Robert HÜE (1894-1958), l'inventeur du Parc des Sports
(ce texte a fait l'objet d'une publication dans le n° 80 de la revue "Empreintes" - publiée par "La mémoire de Bordeaux métropole" en juin 2017)
Un homme auquel ses blessures de guerre interdisaient la pratique sportive est l’inventeur du Parc des sports .
Le sport, tel qu’il s’est développé dans notre société , est un phénomène vieux d’à peine 150 ans. Et encore !
En 1878, des adeptes bordelais de ce que l’on appelle alors la « vélocipédie » fondent le Véloce Club Bordelais. « Bordeaux est (alors) l’un des grands foyers du cyclisme français avec Angers et Grenoble » (Belliard, 1934). Entre 1867 et 1870, les premières courses sont organisées, qui détournent la bicyclette de sa fonction utilitaire (Kobayashi, 1993). Sous l’influence de Maurice Martin, auteur de l’expression « la Côte d’argent » et pionnier du « cyclotourisme », les dirigeants du VCB lancent le premier Bordeaux-Paris à vélo en mai 1891.

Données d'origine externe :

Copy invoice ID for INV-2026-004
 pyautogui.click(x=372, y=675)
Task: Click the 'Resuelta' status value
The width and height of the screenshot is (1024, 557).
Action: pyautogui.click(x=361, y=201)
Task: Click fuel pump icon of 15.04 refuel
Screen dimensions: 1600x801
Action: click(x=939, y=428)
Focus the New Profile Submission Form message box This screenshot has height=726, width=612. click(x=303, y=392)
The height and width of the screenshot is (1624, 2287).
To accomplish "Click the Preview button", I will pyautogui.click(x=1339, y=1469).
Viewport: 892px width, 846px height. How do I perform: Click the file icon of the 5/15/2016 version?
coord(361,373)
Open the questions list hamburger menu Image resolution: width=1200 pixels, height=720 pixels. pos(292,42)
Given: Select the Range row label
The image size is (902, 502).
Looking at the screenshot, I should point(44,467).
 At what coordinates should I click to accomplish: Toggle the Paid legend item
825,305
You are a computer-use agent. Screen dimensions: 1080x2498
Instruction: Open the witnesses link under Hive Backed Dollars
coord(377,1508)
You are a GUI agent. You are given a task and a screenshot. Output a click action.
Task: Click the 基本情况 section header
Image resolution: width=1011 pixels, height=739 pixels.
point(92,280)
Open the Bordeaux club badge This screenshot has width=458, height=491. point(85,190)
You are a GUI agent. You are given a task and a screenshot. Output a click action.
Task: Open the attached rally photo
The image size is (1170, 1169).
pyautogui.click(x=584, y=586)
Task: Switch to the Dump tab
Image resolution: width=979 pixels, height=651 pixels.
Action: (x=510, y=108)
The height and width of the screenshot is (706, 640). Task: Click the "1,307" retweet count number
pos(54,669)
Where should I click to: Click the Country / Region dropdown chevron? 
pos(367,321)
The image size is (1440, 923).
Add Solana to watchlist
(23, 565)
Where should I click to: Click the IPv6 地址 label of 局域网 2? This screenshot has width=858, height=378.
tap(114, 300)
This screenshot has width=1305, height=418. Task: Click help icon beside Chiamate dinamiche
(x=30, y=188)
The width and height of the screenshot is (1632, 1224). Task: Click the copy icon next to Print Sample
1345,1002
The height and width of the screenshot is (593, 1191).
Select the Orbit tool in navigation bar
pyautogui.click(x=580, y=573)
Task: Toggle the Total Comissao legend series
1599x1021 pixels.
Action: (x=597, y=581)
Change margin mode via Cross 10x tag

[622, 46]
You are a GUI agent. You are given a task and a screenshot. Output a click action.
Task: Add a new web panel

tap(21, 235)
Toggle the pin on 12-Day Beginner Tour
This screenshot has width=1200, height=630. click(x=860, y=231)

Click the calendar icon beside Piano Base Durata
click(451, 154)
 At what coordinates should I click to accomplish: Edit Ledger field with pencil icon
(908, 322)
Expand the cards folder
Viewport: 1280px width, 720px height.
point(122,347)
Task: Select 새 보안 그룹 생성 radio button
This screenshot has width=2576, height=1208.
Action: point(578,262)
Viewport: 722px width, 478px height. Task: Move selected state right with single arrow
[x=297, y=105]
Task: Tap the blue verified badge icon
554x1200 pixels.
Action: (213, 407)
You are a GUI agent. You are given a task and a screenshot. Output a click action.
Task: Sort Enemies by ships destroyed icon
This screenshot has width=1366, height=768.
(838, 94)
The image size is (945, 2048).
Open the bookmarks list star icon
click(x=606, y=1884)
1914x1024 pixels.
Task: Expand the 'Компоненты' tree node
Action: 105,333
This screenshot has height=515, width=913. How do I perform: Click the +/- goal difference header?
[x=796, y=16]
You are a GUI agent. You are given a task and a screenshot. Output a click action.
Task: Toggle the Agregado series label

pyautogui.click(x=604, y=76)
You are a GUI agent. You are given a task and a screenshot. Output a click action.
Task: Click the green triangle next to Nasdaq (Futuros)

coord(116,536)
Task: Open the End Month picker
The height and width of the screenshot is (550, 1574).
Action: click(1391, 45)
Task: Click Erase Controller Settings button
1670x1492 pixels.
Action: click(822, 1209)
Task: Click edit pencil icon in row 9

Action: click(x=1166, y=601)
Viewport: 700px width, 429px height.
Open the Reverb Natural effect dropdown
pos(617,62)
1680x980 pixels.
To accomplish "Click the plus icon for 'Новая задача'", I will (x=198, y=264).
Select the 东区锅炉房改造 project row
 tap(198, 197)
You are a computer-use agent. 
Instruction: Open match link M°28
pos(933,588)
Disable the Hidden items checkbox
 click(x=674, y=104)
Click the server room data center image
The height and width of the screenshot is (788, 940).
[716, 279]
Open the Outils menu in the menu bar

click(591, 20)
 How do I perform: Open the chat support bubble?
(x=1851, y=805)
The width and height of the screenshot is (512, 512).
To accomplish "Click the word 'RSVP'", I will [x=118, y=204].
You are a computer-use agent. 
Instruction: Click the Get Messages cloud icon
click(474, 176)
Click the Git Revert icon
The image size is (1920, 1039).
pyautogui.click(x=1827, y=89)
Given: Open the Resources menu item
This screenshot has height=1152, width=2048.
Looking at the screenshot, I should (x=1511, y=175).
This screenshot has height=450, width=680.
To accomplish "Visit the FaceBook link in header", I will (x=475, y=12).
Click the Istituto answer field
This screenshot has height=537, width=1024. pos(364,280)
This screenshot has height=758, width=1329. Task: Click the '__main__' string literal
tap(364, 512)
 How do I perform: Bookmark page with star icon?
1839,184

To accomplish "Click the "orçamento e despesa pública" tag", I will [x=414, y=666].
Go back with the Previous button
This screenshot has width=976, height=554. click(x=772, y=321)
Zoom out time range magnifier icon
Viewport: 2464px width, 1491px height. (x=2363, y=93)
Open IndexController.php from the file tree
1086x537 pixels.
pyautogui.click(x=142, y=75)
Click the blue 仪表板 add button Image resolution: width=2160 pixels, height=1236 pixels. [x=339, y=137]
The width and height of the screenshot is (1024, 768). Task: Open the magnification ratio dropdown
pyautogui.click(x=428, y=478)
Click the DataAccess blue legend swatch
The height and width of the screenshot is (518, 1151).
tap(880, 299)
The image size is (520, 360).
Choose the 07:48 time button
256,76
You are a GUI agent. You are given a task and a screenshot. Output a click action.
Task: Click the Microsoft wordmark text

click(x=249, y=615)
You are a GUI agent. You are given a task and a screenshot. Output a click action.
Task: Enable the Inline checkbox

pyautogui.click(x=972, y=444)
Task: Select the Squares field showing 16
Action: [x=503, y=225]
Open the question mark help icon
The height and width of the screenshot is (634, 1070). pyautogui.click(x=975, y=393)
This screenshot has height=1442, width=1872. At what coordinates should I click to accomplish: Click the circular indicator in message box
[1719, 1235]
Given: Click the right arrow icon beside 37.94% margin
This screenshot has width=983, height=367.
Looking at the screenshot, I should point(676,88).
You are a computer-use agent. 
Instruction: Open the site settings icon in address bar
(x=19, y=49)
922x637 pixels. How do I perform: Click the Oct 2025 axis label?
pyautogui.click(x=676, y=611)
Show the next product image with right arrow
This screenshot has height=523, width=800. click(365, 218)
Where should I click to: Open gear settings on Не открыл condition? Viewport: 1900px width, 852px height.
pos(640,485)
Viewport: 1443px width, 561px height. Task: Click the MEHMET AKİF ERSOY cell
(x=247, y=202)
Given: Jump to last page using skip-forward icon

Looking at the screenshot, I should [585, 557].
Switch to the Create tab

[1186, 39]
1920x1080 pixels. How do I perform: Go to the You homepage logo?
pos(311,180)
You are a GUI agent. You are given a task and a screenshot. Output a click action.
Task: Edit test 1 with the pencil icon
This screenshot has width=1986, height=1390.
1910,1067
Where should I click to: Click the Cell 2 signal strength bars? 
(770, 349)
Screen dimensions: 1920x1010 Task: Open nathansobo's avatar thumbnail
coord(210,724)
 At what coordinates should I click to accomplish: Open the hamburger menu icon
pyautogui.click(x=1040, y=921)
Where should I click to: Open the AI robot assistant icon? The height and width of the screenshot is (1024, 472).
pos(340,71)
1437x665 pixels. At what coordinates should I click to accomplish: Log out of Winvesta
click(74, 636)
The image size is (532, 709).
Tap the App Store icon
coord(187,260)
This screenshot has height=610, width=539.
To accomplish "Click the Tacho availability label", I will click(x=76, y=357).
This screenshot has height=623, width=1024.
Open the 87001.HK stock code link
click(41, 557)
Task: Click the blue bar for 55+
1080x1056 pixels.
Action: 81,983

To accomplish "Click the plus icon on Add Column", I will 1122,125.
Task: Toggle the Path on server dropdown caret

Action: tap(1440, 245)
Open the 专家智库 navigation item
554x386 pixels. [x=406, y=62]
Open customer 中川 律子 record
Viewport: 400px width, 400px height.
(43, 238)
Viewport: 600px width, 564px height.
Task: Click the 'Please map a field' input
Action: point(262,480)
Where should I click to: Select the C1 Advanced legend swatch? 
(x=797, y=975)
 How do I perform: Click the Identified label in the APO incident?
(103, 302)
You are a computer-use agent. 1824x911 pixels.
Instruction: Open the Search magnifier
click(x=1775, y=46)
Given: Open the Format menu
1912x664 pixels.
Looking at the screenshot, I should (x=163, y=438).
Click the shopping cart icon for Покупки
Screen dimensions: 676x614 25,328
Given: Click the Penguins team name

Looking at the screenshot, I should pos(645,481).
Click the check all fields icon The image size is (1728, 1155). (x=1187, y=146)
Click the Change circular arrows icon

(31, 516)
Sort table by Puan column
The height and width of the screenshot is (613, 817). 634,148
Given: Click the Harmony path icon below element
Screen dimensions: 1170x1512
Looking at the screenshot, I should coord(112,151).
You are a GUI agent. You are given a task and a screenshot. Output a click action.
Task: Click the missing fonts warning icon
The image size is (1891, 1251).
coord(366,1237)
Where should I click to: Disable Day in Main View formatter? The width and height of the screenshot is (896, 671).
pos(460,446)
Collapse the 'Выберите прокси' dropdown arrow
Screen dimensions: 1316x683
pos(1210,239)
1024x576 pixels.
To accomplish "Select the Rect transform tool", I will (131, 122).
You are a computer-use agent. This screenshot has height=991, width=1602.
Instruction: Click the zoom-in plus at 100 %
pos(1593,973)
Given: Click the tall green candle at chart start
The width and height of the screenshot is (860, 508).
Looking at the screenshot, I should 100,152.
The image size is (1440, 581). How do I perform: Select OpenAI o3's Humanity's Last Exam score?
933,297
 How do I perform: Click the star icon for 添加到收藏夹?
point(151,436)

Le Stade bordelais, fondé en 1889, est – dix ans plus tard – le premier club non-parisien à remporter le championnat de France de rugby. Le club de football « les Girondins de Bordeaux » est, lui, créé en 1919 et devient champion de France (amateurs) en 1937.
Ainsi, à la fin du siècle, le cyclisme propose le « spectacle sportif » le plus populaire à Bordeaux. Entre 1888 et 1922, il y a sept pistes ou vélodromes, dont le plus célèbre, mondialement reconnu, est le vélodrome du Parc à Caudéran.
. L’idée d’un « Parc des Sports »
Robert Hüe, dont la famille est originaire de Bourg-sur-Gironde, fait des études d’architecture à l’Ecole des Beaux-Arts de Paris. Passionné par le sport, il a une prédilection pour le cyclisme et noue des relations avec quelques champions de l’époque : François Faber, Emile Engel, Ernest Paul, Charles Deruyter… Il a vingt ans quand éclate la « Grande Guerre ». Et, le 17 avril 1915, face au Bois-le-Prêtre, lors d’un violent assaut, il reçoit plusieurs coups de baïonnettes. Il perd l’usage de sa jambe droite. Il est alors cité par le maréchal Joffre en ces termes : « Très bon caporal au 168ème R.I. 3ème compagnie.. »
Ainsi, à 21 ans, Robert Hüe doit renoncer à sa passion, le sport. Mais, son caractère et sa philosophie lui tracent une nouvelle voie : « faire pratiquer aux autres, le sport que (son) infirmité (lui) interdisait ». Retiré à Bordeaux, il travaille alors dans les services de la Défense nationale et découvre en 1917, chez un lithographe de la rue du Commandant Arnould un projet de parc zoologique sur l’emplacement du parc de Lescure, alors la propriété de la famille Johnston. Ce projet a été dessiné par Cyprien Alfred-Duprat – comme lui, architecte et passionné de sport – qu’il persuade de construire plutôt un « Parc des Sports ».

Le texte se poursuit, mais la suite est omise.